[Dataset excerpts]
↓↓↓

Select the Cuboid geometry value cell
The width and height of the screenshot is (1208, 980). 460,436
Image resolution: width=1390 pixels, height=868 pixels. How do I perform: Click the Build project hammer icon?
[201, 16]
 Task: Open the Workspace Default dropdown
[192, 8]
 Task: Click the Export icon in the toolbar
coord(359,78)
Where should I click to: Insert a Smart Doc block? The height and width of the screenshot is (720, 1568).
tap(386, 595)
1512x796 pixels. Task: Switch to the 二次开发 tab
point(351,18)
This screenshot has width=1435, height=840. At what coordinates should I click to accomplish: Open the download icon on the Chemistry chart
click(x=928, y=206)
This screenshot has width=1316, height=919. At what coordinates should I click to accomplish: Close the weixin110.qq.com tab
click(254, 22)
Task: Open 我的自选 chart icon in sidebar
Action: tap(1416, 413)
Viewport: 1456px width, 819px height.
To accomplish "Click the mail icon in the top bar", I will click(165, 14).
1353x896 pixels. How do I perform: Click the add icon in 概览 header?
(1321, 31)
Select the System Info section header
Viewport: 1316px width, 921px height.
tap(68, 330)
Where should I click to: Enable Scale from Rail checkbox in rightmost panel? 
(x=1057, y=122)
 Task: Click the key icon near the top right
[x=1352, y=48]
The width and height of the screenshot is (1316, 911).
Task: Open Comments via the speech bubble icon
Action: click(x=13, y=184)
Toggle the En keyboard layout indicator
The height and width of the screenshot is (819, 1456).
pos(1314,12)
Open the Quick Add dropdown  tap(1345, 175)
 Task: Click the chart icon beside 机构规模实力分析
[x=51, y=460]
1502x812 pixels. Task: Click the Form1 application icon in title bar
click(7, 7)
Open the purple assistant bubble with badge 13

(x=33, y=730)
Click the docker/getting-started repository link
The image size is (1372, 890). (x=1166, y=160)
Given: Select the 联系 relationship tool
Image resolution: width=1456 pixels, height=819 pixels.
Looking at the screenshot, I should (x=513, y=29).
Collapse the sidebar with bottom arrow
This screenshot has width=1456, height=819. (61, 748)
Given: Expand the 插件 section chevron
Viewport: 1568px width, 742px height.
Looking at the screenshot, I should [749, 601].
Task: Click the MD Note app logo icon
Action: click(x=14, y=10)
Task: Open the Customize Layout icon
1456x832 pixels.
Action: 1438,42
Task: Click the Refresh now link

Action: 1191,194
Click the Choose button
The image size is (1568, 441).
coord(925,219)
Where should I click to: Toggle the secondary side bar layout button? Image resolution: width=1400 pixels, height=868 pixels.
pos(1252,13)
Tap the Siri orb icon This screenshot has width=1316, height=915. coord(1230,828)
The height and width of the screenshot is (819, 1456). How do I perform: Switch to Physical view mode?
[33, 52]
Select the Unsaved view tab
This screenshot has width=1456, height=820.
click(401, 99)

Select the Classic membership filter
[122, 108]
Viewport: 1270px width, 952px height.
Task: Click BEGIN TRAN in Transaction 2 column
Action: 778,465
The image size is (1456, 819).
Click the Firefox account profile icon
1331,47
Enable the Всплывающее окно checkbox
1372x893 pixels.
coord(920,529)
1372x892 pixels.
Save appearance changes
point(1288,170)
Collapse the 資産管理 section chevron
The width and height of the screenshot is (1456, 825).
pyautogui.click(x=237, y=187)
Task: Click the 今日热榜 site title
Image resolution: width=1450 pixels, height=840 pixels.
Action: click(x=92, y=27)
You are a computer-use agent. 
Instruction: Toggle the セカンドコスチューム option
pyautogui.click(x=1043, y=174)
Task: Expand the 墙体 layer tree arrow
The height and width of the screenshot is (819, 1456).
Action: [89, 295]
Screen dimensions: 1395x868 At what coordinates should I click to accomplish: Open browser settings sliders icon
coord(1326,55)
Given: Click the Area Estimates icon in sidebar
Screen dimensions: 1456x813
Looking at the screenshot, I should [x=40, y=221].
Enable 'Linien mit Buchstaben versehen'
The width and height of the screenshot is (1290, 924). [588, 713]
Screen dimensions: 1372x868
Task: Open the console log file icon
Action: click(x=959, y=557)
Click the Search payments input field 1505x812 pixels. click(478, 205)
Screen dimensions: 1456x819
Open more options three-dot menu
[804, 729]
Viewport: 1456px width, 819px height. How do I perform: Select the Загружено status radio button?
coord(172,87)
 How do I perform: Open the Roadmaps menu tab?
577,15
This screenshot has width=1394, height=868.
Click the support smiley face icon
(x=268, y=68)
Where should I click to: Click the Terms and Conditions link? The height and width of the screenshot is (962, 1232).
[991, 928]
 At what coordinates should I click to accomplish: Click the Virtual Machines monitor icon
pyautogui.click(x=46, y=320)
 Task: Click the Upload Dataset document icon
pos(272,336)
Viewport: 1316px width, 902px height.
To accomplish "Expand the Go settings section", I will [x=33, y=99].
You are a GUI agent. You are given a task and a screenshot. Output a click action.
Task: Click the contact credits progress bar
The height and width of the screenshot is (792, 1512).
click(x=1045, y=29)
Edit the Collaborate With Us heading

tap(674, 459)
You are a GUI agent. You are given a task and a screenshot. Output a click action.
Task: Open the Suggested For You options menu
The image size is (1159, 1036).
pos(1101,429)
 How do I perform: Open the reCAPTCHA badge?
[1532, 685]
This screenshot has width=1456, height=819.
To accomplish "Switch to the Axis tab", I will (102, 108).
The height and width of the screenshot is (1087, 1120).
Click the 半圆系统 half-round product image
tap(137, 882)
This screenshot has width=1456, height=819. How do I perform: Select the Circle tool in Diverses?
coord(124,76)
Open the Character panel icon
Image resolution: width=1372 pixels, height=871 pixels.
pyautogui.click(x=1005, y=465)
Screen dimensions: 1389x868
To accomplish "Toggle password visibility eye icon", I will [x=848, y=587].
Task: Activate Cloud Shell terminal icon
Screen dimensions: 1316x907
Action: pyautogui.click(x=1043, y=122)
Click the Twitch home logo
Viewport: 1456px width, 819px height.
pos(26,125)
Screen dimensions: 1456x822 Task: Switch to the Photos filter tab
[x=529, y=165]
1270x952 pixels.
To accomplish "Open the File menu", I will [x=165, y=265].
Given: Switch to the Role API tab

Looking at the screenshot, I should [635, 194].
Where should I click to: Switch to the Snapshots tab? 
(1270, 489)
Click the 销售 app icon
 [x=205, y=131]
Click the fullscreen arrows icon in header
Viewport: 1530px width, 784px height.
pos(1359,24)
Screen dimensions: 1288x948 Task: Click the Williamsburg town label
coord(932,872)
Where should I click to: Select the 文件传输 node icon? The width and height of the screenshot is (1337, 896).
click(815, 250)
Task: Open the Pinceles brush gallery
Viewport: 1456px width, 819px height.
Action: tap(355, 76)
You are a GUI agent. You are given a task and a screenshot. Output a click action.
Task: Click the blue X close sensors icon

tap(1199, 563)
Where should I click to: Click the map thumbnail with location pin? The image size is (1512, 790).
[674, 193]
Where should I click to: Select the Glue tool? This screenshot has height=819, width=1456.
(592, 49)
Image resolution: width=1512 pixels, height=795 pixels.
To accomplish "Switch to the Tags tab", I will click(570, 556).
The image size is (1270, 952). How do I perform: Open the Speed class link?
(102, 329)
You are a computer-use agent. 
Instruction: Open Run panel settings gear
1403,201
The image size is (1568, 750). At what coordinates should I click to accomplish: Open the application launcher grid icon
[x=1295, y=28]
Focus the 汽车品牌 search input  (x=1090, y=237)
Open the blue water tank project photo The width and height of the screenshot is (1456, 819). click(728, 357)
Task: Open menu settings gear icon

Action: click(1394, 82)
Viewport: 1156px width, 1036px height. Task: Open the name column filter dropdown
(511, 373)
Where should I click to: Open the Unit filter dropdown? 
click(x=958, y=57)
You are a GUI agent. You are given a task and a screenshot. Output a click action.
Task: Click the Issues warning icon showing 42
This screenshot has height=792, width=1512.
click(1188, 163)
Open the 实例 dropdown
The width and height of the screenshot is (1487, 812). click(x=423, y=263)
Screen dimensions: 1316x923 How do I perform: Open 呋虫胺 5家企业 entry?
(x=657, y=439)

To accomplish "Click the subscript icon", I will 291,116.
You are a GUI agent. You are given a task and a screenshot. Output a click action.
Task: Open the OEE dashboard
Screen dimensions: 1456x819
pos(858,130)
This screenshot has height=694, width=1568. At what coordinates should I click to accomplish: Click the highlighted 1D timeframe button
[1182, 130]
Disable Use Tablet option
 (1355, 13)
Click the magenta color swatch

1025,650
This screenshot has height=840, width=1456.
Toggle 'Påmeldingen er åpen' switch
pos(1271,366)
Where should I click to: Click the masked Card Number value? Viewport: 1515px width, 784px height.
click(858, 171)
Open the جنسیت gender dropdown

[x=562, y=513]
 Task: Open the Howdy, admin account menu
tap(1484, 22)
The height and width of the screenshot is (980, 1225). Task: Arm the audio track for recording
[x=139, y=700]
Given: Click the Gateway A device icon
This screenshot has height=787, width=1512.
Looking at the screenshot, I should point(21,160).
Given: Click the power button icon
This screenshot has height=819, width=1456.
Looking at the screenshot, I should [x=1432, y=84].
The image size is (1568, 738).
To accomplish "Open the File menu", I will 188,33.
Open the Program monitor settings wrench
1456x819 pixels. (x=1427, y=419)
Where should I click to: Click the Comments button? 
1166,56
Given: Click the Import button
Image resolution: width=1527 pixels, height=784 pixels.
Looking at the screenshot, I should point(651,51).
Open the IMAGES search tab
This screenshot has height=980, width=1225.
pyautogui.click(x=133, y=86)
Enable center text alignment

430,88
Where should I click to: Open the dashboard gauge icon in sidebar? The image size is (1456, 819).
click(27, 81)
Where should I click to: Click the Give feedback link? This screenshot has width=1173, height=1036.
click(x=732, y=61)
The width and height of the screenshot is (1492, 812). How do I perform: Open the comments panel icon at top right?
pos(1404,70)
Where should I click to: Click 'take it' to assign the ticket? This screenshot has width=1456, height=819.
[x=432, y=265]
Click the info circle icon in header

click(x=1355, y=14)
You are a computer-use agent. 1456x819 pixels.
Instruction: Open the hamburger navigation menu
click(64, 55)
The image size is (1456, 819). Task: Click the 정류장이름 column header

↑↑↑

Task requirements: Say how many lines in the entries above contain the string "section". Give the number by itself.

Task response: 4